Normally, crash dumps strip out signing keys and similarly sensitive data. In this case, however, a previously unknown vulnerability known as a “race condition” prevented that mechanism from working properly.

Not to be outdone, an X (formerly Twitter) account belonging to Mandiant, the Google-owned security firm, was recently compromised. Mandiant later said that the breach resulted from a “brute force” attack on the account password. Mandiant didn’t elaborate. The explanation means that the password for that account was also weak and that the account wasn’t protected by 2FA.

The incident is prompting Microsoft to accelerate the implementation of a Secure Future Initiative that it first revealed last year.

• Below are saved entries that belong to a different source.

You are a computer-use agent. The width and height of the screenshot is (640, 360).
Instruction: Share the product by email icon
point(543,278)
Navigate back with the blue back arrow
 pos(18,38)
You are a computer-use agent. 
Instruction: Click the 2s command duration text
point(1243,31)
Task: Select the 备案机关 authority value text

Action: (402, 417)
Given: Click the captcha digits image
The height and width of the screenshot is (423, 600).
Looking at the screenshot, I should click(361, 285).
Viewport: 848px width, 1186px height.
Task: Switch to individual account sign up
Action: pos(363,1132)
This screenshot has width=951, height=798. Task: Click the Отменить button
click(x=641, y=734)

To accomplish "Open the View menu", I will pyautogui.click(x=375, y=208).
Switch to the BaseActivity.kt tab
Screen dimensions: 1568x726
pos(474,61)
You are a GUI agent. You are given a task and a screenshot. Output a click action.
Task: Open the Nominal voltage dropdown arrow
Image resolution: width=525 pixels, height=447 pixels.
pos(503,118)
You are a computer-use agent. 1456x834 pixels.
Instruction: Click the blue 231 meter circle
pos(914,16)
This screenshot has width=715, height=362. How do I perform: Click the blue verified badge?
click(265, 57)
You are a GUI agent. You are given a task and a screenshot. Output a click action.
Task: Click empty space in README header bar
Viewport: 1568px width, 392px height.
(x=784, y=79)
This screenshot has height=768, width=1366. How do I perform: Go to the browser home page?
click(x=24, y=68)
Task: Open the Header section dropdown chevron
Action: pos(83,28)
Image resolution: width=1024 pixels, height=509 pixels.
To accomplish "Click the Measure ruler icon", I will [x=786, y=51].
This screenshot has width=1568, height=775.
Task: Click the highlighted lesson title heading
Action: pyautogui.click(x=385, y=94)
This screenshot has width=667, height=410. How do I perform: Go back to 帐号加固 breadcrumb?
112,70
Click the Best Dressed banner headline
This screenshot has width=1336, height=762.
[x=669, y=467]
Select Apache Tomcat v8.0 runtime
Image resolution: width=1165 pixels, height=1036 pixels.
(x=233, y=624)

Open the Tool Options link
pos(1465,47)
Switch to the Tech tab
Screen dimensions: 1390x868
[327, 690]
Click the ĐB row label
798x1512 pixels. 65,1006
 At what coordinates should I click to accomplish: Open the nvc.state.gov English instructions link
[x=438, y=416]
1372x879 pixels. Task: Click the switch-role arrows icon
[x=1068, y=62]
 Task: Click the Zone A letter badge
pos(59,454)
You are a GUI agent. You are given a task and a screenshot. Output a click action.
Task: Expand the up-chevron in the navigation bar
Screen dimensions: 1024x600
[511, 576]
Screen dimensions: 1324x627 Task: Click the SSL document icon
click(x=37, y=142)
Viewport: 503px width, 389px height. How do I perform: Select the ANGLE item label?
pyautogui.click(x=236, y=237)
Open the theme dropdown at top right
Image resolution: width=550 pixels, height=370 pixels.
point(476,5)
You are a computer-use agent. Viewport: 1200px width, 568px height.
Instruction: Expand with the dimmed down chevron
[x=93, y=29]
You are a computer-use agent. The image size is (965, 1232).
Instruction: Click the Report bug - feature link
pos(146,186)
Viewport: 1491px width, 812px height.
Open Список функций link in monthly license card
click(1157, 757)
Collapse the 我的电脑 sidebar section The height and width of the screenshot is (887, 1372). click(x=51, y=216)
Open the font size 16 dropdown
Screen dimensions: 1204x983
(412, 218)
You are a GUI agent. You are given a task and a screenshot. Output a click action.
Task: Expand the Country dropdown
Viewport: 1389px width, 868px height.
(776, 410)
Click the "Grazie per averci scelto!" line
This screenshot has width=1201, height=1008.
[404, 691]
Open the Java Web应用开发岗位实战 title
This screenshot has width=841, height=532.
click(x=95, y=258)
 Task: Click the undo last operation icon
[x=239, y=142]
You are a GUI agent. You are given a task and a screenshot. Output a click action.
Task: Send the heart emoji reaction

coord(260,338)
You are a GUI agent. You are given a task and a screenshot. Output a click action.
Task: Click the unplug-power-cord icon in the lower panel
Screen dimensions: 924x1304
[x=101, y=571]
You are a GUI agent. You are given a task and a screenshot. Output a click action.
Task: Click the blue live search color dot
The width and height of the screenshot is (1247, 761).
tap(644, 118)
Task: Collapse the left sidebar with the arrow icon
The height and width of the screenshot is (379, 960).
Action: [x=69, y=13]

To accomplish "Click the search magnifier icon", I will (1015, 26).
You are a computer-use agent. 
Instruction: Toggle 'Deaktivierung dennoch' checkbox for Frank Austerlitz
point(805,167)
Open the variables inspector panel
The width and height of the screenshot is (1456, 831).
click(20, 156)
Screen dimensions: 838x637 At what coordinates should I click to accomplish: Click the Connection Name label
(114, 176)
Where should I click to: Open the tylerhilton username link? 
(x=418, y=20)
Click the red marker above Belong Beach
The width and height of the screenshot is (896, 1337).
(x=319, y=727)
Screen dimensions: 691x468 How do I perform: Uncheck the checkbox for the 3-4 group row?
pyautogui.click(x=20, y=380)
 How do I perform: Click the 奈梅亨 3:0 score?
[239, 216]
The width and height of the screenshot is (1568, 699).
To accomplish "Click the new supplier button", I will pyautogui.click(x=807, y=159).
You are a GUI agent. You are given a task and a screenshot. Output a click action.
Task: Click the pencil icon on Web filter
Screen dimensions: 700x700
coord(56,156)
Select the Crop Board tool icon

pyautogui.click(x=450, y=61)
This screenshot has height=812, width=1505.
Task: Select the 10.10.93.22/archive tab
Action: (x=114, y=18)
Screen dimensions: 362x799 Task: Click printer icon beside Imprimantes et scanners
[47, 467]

“We are shifting the balance we need to strike between security and business risk—the traditional sort of calculus is simply no longer sufficient,” company officials wrote in Friday’s disclosure. “For Microsoft, this incident has highlighted the urgent need to move even faster. We will act immediately to apply our current security standards to Microsoft-owned legacy systems and internal business processes, even when these changes might cause disruption to existing business processes.”